Contohnya adalah kematian, kelahiran, sakit,
perceraian, perpisahan, pertemuan dan lain sebagainya. Kelengkapan orang
tua yang akan diteliti lebih lanjut adalah keluarga dengan satu orang tua dan
keluarga dengan orang tua lengkap. Pengertian keluarga dengan satu orang
tua, oleh Scaar (Indati, 1996) dan Helmi (2000) adalah keluarga yang
pengasuhan anak-anaknya dilakukan oleh salah satu orang tua, ayah atau
ibu, atau saudara lainnya. Sedangkan pengertian keluarga dengan orang tua
lengkap adalah keluarga yang pengasuhan anak-anaknya dilakukan oleh
kedua orang tua.
4. Perkembangan Kemandirian
Berdiri diatas kaki sendiri; otonom; mandiri oleh Schaefer (1996)
didefinisikan sebagai keinginan untuk menguasai dan mengendalikan tindakan-
tindakan sendiri dan bebas dari pengendalian luar.

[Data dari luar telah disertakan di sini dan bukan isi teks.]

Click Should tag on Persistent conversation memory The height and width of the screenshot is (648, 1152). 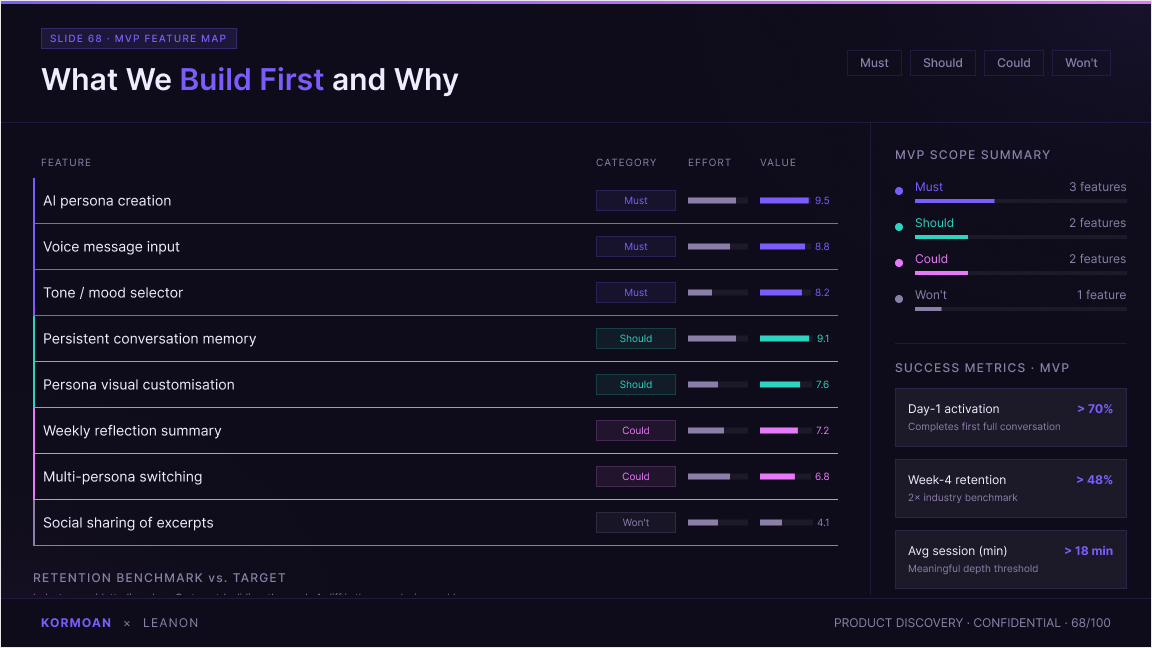click(x=636, y=339)
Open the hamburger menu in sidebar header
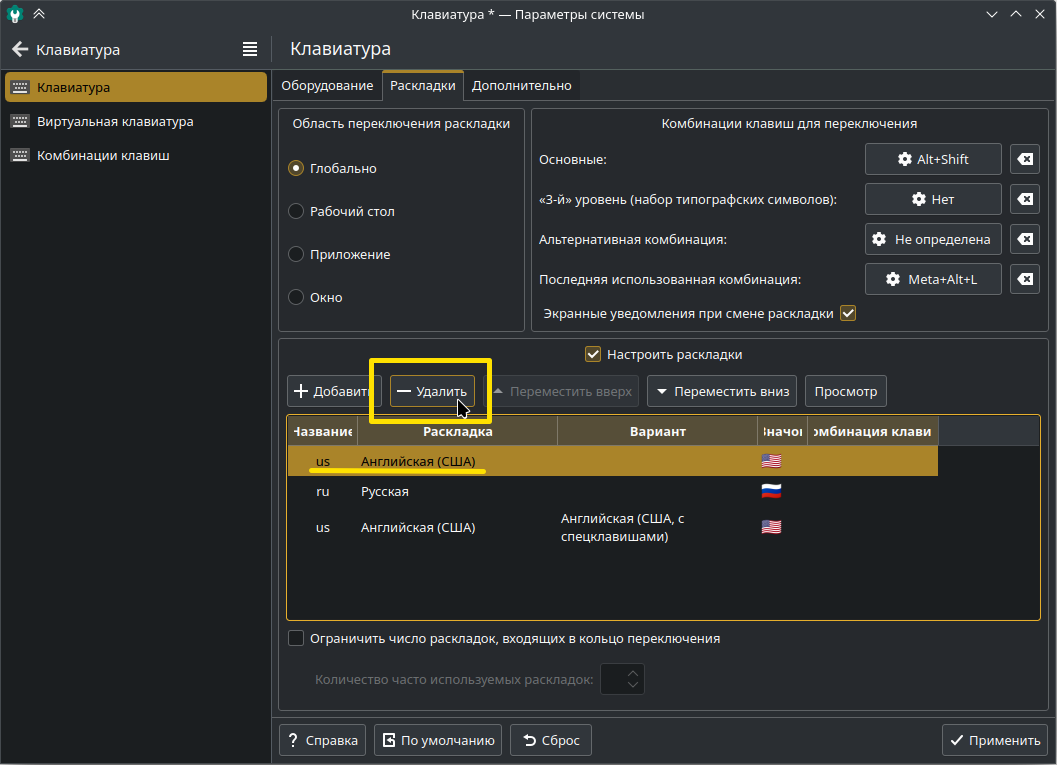1057x765 pixels. (x=250, y=49)
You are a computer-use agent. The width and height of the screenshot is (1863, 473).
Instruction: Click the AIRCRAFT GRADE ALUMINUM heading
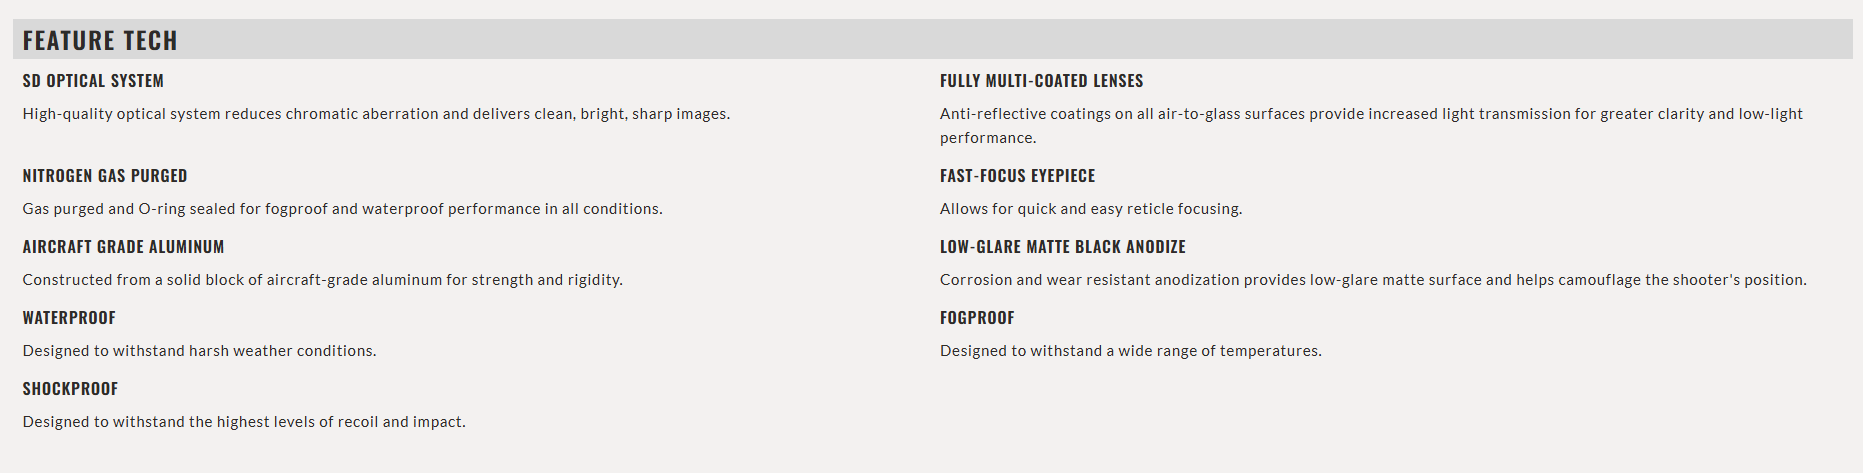click(x=123, y=247)
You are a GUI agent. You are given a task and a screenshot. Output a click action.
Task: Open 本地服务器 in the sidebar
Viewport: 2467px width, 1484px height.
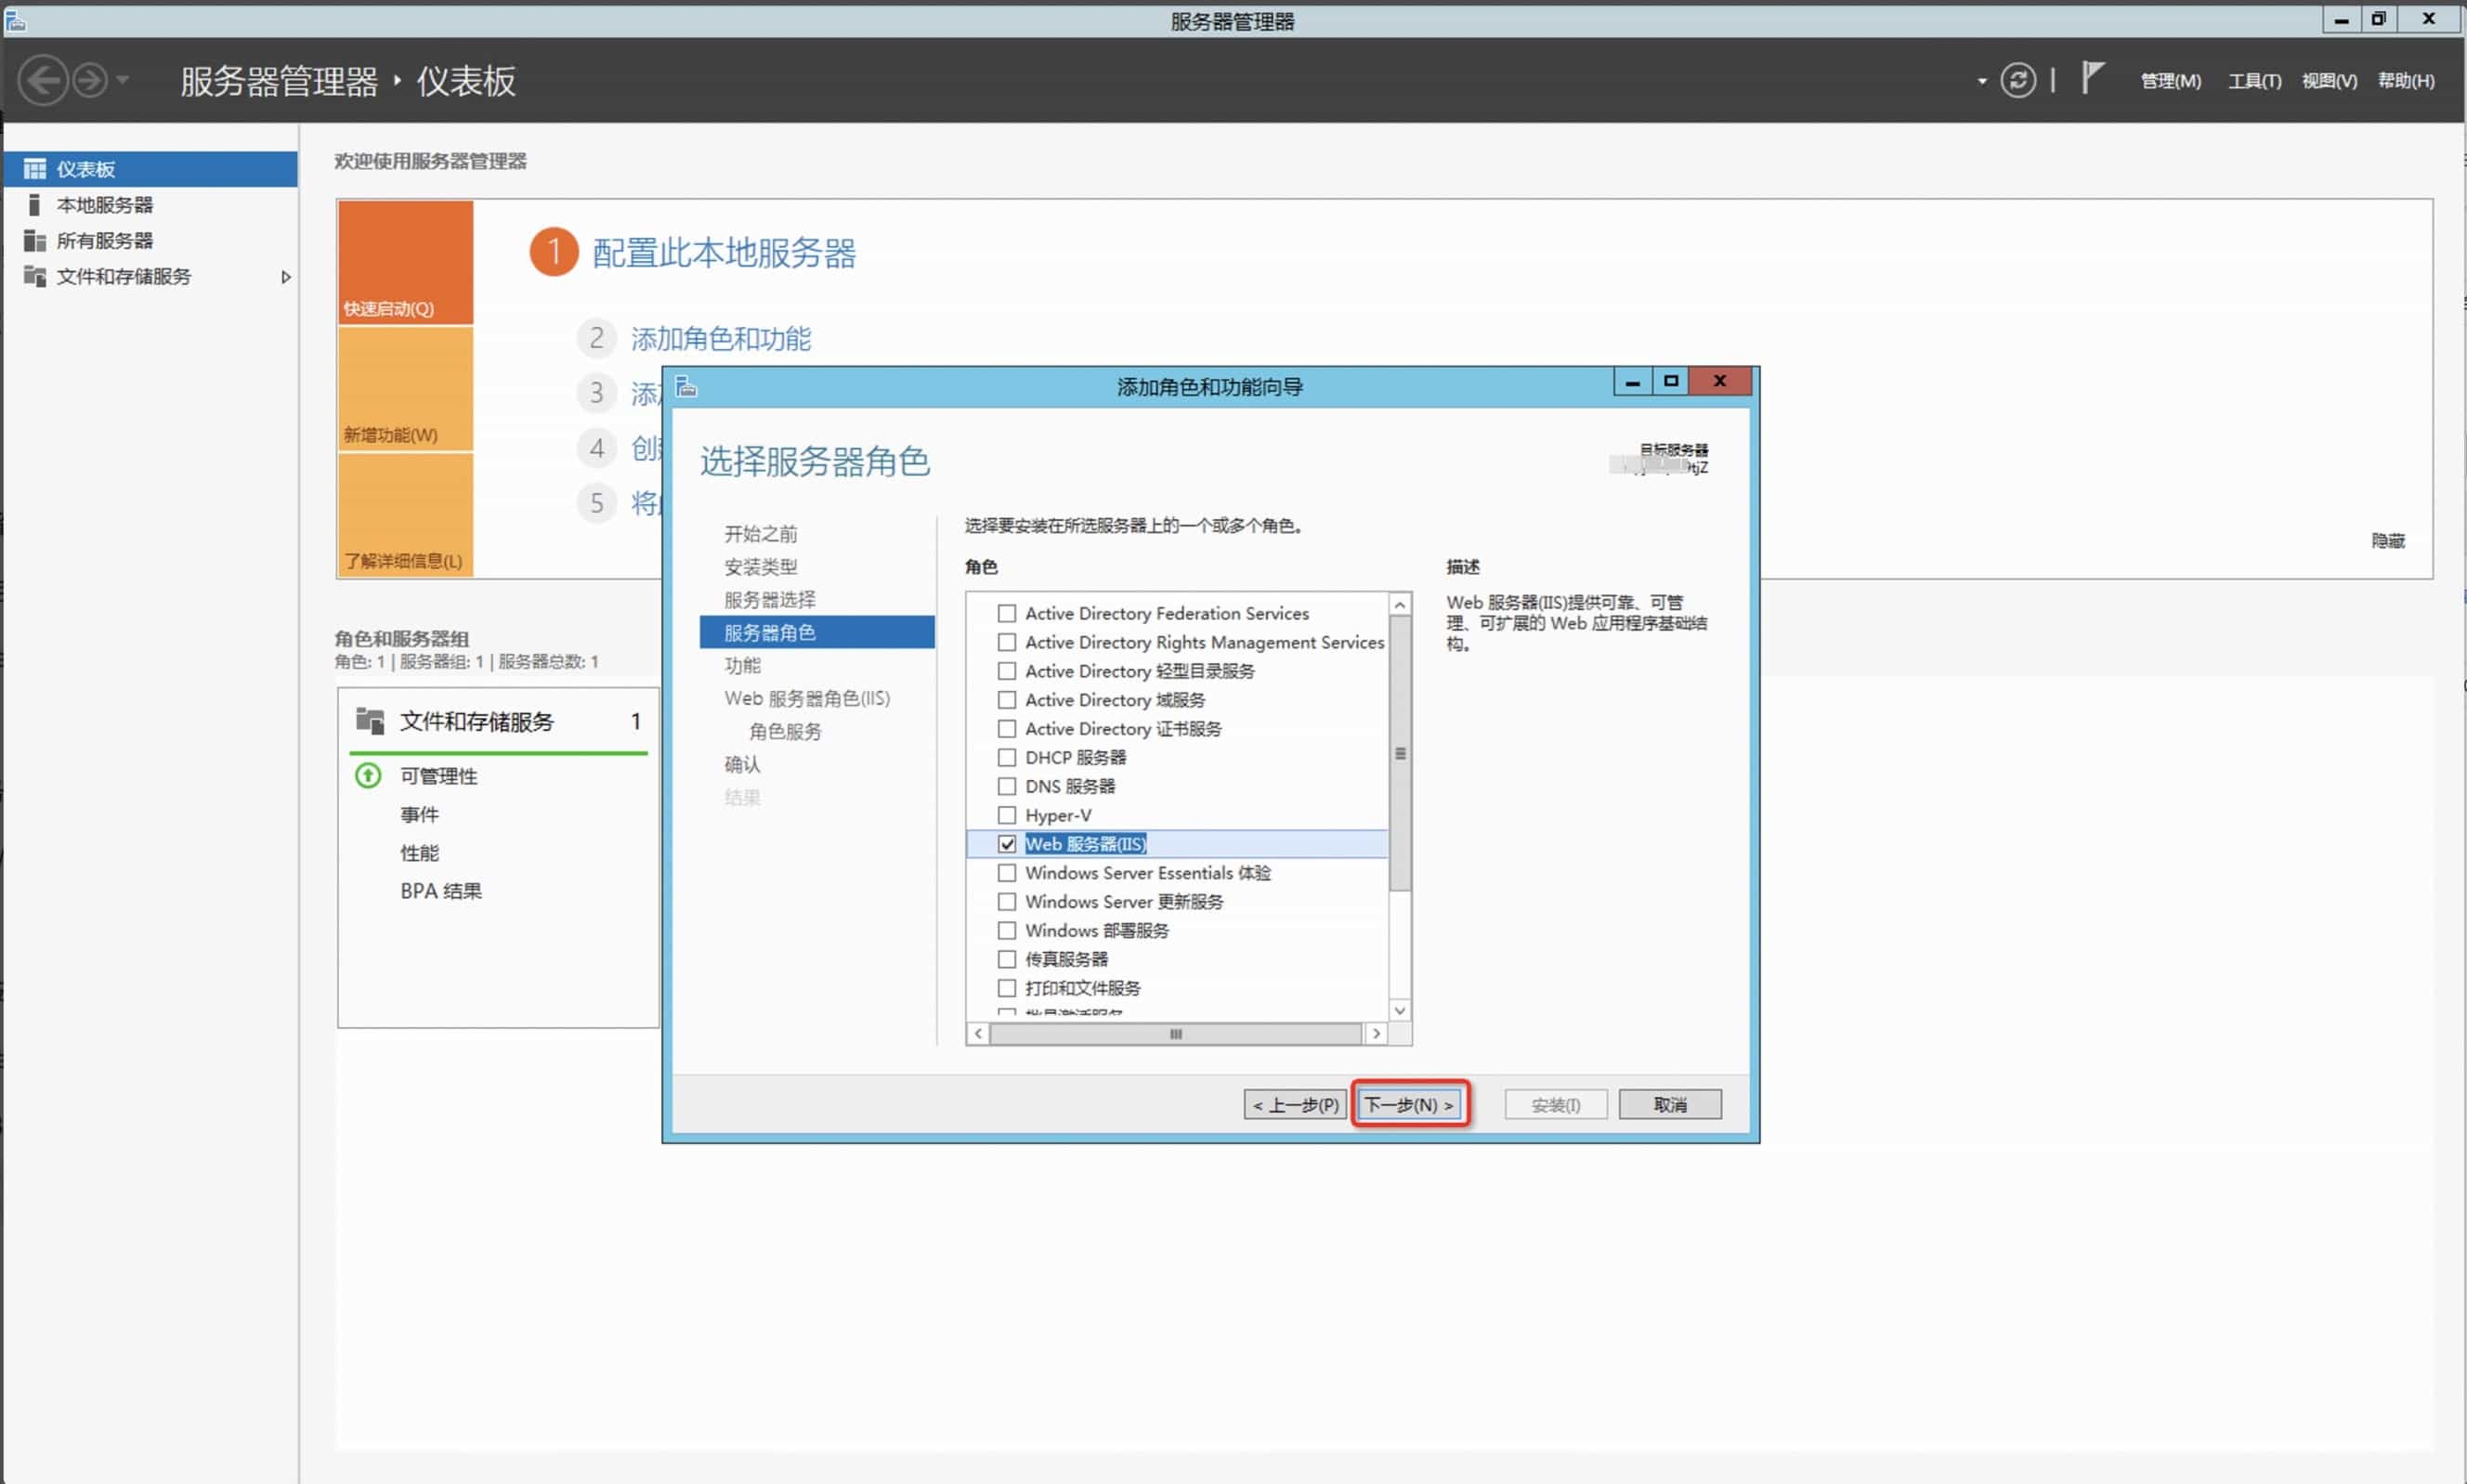(104, 205)
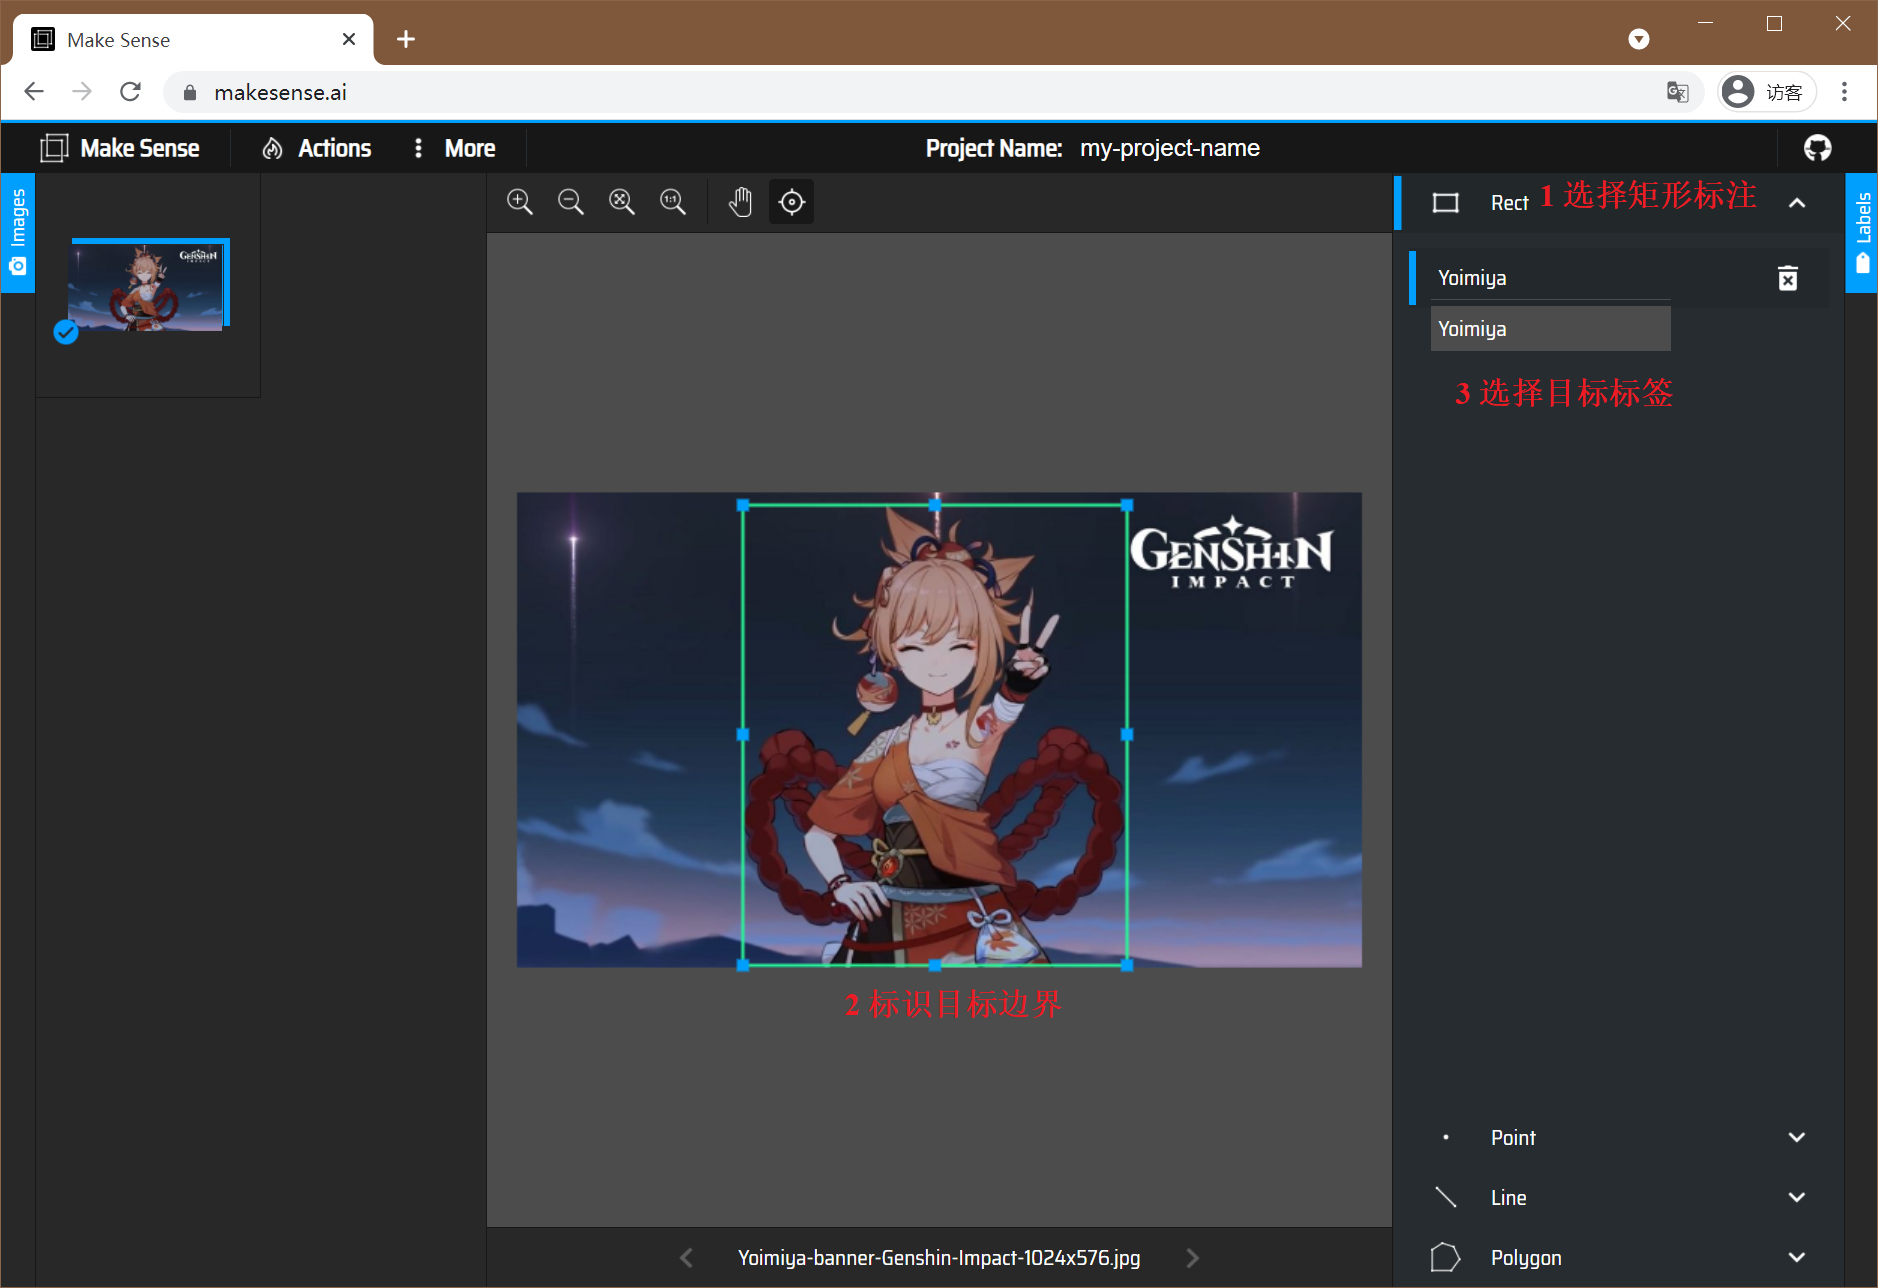Expand the Point annotation section
The image size is (1878, 1288).
coord(1796,1137)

Schaefer (1996) menyebutkan
tujuan dari sikap mandiri yaitu untuk menjadi seorang manusia yang dapat
mengatur diri sendiri, dapat mengambil inisiatif, dan mengatasi permasalahannya.
Tujuan tersebut dapat dicapai jika seorang anak diberi makin banyak kesempatan
menjelajahi dan mencoba berbagai hal dalam batas-batas tertentu sesuai dengan
kemampuannya.
Menurut Schaefer (1996), proses otonom yang bertahap ini disebut juga
"hukum struktur yang berkurang". Mengacu dari diagram di atas dan dari hukum
tersebut dapat dijelaskan bahwa :
- Dalam keadaan seorang anak tumbuh makin besar, orang tua semakin
sedikit mewajibkan aturan-aturan dan pembatasan-pembatasan.
- Pendekatan yang lebih layak dilakukan adalah memperbesar tingkat
mandiri anak-anak dengan bertahap, dengan tetap memberi
kebebasan dan ketidaktergantungan yang lebih besar.
Sebagai contoh,
anak haruslah secara normal diberikan kebebasan yang bertahap
sesuai dengan umur untuk mengurus dan mengatasi masalah mereka
sendiri, umpamanya mengurus barang pribadinya, menggunakan
waktu luangnya, cara berpakaian dan lain sebagainya.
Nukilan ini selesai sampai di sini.